Exercise goal:
Pull every line containing the word "agent" out of the material below.

Given data:
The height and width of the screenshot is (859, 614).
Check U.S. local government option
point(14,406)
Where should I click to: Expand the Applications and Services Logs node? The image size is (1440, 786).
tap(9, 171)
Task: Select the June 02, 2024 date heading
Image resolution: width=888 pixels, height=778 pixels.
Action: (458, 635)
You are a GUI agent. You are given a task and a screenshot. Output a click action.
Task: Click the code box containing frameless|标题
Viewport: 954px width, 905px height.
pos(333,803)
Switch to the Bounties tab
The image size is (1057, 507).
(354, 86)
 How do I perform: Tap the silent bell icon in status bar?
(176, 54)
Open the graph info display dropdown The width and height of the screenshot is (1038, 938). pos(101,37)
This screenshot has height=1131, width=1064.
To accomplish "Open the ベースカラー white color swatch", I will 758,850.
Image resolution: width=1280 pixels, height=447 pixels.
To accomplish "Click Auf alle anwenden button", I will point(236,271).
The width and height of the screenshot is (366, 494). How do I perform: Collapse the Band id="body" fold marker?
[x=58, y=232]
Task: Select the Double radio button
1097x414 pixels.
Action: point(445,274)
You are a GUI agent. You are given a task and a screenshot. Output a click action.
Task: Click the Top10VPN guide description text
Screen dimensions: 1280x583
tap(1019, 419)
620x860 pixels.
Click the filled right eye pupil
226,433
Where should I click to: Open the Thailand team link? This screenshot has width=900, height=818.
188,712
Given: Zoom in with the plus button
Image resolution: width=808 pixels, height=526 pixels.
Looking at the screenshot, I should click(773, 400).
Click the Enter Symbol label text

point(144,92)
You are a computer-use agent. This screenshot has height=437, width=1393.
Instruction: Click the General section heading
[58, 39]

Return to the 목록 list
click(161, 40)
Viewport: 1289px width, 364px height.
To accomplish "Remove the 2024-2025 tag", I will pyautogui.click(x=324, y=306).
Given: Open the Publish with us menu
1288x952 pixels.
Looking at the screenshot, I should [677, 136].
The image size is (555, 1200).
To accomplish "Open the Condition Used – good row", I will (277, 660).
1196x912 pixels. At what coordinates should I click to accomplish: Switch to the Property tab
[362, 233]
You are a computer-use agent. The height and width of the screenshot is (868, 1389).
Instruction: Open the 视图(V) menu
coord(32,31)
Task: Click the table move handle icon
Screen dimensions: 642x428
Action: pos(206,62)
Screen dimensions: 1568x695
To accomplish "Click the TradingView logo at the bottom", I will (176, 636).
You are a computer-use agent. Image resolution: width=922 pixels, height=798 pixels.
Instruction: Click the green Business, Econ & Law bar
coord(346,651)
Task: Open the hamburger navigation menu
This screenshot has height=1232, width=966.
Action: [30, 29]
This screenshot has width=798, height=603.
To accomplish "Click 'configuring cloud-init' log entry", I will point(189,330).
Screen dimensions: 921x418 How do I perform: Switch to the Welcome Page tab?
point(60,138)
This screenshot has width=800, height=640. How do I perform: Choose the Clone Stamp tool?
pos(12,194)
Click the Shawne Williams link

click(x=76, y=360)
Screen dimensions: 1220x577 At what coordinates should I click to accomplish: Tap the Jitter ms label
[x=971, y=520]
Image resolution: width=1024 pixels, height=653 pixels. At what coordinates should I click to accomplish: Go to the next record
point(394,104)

Solution for this exercise:
You are a GUI agent. You are given a task and a screenshot. Output a click action.
You are a GUI agent. You are given a task and a screenshot. Output a click action.
You are a computer-use agent. This screenshot has height=437, width=1393.
You are a computer-use agent. The height and width of the screenshot is (868, 1389).
You are a computer-use agent. Image resolution: width=922 pixels, height=798 pixels.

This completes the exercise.